Records from a pointing dataset
┄┄┄┄┄┄┄┄┄┄

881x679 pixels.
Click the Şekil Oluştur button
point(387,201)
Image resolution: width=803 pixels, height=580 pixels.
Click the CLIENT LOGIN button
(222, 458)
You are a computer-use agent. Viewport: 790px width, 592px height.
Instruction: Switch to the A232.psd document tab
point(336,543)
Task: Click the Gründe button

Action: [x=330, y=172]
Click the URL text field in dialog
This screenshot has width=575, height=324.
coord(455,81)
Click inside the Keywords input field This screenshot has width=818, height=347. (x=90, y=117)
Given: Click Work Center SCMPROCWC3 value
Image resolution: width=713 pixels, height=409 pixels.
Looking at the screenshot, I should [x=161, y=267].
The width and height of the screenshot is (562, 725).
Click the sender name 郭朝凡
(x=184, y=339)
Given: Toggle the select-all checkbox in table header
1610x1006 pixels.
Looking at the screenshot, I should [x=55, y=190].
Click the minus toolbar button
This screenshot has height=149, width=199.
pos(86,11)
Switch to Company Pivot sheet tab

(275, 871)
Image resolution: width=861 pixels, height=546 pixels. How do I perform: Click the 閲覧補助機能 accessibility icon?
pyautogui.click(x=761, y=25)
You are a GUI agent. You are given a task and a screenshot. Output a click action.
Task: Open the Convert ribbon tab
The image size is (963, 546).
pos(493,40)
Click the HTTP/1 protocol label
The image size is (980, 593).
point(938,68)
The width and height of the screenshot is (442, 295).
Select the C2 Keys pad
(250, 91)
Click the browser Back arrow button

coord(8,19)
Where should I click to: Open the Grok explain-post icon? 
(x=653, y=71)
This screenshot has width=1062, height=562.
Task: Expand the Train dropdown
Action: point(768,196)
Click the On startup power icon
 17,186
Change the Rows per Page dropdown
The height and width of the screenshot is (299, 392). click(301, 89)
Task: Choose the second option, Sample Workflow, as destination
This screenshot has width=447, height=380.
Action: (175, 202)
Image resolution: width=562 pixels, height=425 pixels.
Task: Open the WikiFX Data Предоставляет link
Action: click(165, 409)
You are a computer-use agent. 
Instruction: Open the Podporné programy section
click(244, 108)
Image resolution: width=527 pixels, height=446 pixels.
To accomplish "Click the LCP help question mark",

┄┄┄┄┄┄┄┄┄┄

* **Request**
Copy out the lines of the records above without any changes, starting with the line that contains "Task: Click the Gründe button" and ending with the line that contains "(x=184, y=339)", both included.

* **Solution for this problem**
Task: Click the Gründe button

Action: [x=330, y=172]
Click the URL text field in dialog
This screenshot has width=575, height=324.
coord(455,81)
Click inside the Keywords input field This screenshot has width=818, height=347. (x=90, y=117)
Given: Click Work Center SCMPROCWC3 value
Image resolution: width=713 pixels, height=409 pixels.
Looking at the screenshot, I should [x=161, y=267].
The width and height of the screenshot is (562, 725).
Click the sender name 郭朝凡
(x=184, y=339)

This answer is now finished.